### WORK TO COMPLETE
Give the data again exactly as it appears.

### Recorded data
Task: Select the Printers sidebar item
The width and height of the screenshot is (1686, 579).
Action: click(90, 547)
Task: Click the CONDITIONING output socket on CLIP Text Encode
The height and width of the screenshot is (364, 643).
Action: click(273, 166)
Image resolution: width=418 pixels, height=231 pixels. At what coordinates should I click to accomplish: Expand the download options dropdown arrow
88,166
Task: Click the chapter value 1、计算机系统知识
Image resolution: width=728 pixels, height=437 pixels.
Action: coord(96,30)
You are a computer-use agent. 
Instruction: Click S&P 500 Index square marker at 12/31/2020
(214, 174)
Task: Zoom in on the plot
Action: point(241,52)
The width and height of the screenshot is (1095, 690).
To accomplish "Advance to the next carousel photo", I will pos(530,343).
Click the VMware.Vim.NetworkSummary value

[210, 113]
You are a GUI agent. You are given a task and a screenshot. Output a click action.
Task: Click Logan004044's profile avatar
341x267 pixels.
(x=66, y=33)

### RESULT OF THIS TASK
Task: Select the Printers sidebar item
The width and height of the screenshot is (1686, 579).
Action: click(90, 547)
Task: Click the CONDITIONING output socket on CLIP Text Encode
The height and width of the screenshot is (364, 643).
Action: click(273, 166)
Image resolution: width=418 pixels, height=231 pixels. At what coordinates should I click to accomplish: Expand the download options dropdown arrow
88,166
Task: Click the chapter value 1、计算机系统知识
Image resolution: width=728 pixels, height=437 pixels.
Action: coord(96,30)
You are a computer-use agent. 
Instruction: Click S&P 500 Index square marker at 12/31/2020
(214, 174)
Task: Zoom in on the plot
Action: point(241,52)
The width and height of the screenshot is (1095, 690).
To accomplish "Advance to the next carousel photo", I will pos(530,343).
Click the VMware.Vim.NetworkSummary value

[210, 113]
You are a GUI agent. You are given a task and a screenshot. Output a click action.
Task: Click Logan004044's profile avatar
341x267 pixels.
(x=66, y=33)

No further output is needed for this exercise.